COM A INFORMAÇÃO:
**1)** Transcreva do texto sobre a vacinação tudo o que vai desde "Aliás, quando estacionei, acorreram" até "o malfadado número.".
**2)** De acordo com o texto sobre a vacinação, onde foi tomada a vacina da gripe?

Hoje, pela fresquinha, apresentei-me garboso e corajoso no Regimento de Transmissões, para a terceira dose da vacina contra o covid.

Há pouco mais de 15 dias tomara a da gripe, na farmácia do costume. Sei perfeitamente que no Centro de Saúde a vacina não me custaria nada mas, neste capítulo da prevenção, eu não sou nada de dar uma folga. Portanto, logo que a farmácia me avisou que já tinha vacinas disponíveis nem hesitei.

Aliás, na altura nem sabia quando seria chamado e por isso continuo a pensar que fiz bem em me adiantar.

O quartel onde fui é enorme ma, felizmente, permitem a entrada de carros. A mim, provavelmente, não me faria mal, bem pelo contrário uma caminhada de cerca de 900 metros mas para a maioria das pessoas da minha idade, essa caminhada será já uma pequena provação.

Aliás, quando estacionei, acorreram pressurosos dois cidadãos com fatiotas do SNS a perguntar-me “se precisava de ajuda para andar”. A minha resposta só os tranquilizou depois de me verem sair do automóvel e dispor-me a fazer os últimos 199/200 metros.

Mais difícil foi preencher a papelada, nomeadamente tentar ler o meu nº de utente do SNS. Tive de pedir auxílio a um soldado prestável que leu e me recitou lentamente o malfadado número.

Já no átrio da vacina perguntaram-me se eu me importava de apanhar a 3ª dose da “Moderna”. Pelos vistos, havia falta da “Pfeizer”. Claro que o que eu queria era uma vacina, fosse ela qual fosse, desde que adequada.

DADOS RECOLHIDOS:
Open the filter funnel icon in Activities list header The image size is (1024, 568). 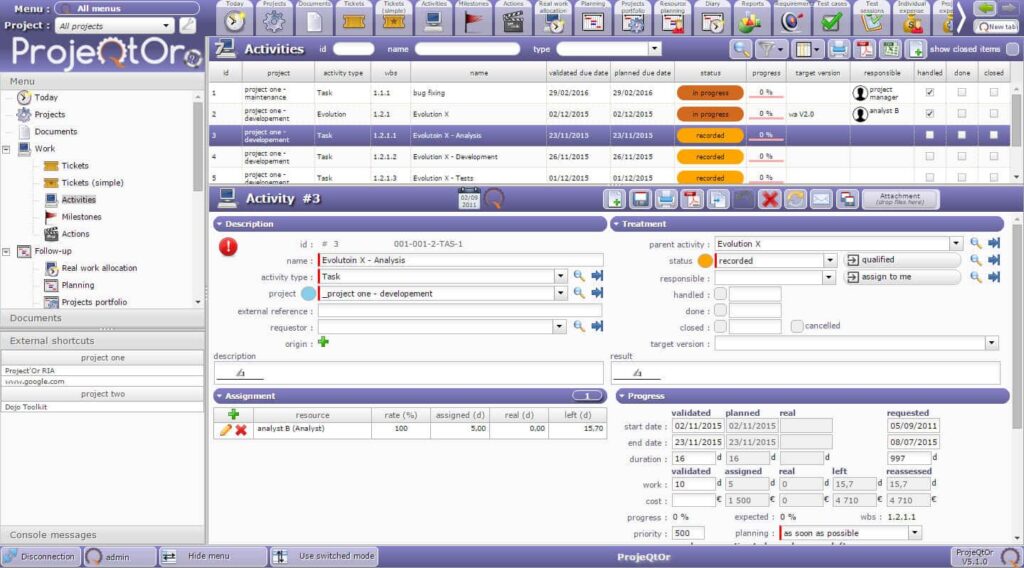click(x=768, y=49)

CONJUNTO DE RESPOSTAS:
**1)**
Aliás, quando estacionei, acorreram pressurosos dois cidadãos com fatiotas do SNS a perguntar-me “se precisava de ajuda para andar”. A minha resposta só os tranquilizou depois de me verem sair do automóvel e dispor-me a fazer os últimos 199/200 metros.

Mais difícil foi preencher a papelada, nomeadamente tentar ler o meu nº de utente do SNS. Tive de pedir auxílio a um soldado prestável que leu e me recitou lentamente o malfadado número.

**2)** Na farmácia do costume.